Facebook is shifting priorities for product development to rapidly adjust to changing user behavior in the face of the global COVID-19 pandemic.
In the early days of the outbreak, Facebook’s top concern was stopping the spread of misinformation about the virus. Now that those efforts are up and running, the company is building new features to help users and small businesses affected by the global lockdown, according to Fidji Simo, the head of Facebook’s main social network.
“This is a really unique moment,” Simo says. Facebook has had to “adjust really quickly and really reshape our roadmap.”
Messaging and voice calls from Facebook’s Messenger and WhatsApp services have jumped more than 50 percent in some of the regions hit hardest by the response to COVID-19. The number of people in the U.S. watching livestreams on the Facebook Live video feature has increased by 50 percent since January, Simo notes. “Live is definitely exploding right now,” she says.
Facebook is moving quickly to capitalize on rising usage by people stuck at home. The company announced a handful of updates to Facebook Live on Friday, including a way for users to watch streams without a Facebook account. It’s also expanding its digital tipping product so viewers can send money to more creators in need of support during the economic downturn.
Expanding its focus on Live means reducing attention on other products, and Facebook has had to quickly shift priorities. It no longer makes sense to have as many people working on products that encourage in-person gathering, like Facebook Events, Simo says. Facebook has stopped showing as many event reminders to users, and employees have been asked to temporarily volunteer for products in need of more help, like Live, News and Groups.
Facebook is trying to match up skill sets. Facebook Marketplace, for example, isn’t as important right now because it’s not a good time for strangers to meet up to exchange used goods, Simo says. But those employees are well-versed in helping Facebook users make money, and some of them have been redirected to assisting small- and medium-sized businesses weather the current storm.
After the pandemic, Facebook will likely prioritize Groups, live video and News for the long term, Simo says. “It’s a need that exists in times of physical distancing, but it’s a need that exists in normal times as well,” she says.
All of these efforts have been further complicated because Facebook employees are working remotely, which Simo calls a “big disruption” and a particular challenge for employees with children in the house and families to take care of.
As people flock to Facebook properties in record numbers, the company is trying to ensure employees still have balance in their newly chaotic home lives. “In order to allow employees time taking care of children at home, their schedules have become more flexible,” Simo says. She has cut the number of meetings in half.
Despite the rise in usage, Facebook’s business doesn’t stand to benefit in the near term. Many of the products that people are using, like messaging and Facebook Live, don’t have established businesses yet.
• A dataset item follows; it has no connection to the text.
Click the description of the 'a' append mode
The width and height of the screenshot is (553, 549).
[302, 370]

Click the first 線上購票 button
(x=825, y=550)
Facebook said earlier this week that its ads business, which generates almost all of the company’s revenue, has been “weakening” as a result of COVID-19.
Simo says that Facebook needs to move “incredibly quickly” to figure out more ways for users and small businesses to make money from its services, and those efforts are a priority.
“We have a very big ads team whose entire job is focused on figuring that out,” Simo says when asked if there was pressure to start better monetizing these now-popular products. “For now our focus on helping our users during this specific time, and helping with economic opportunity, is really the right focus.”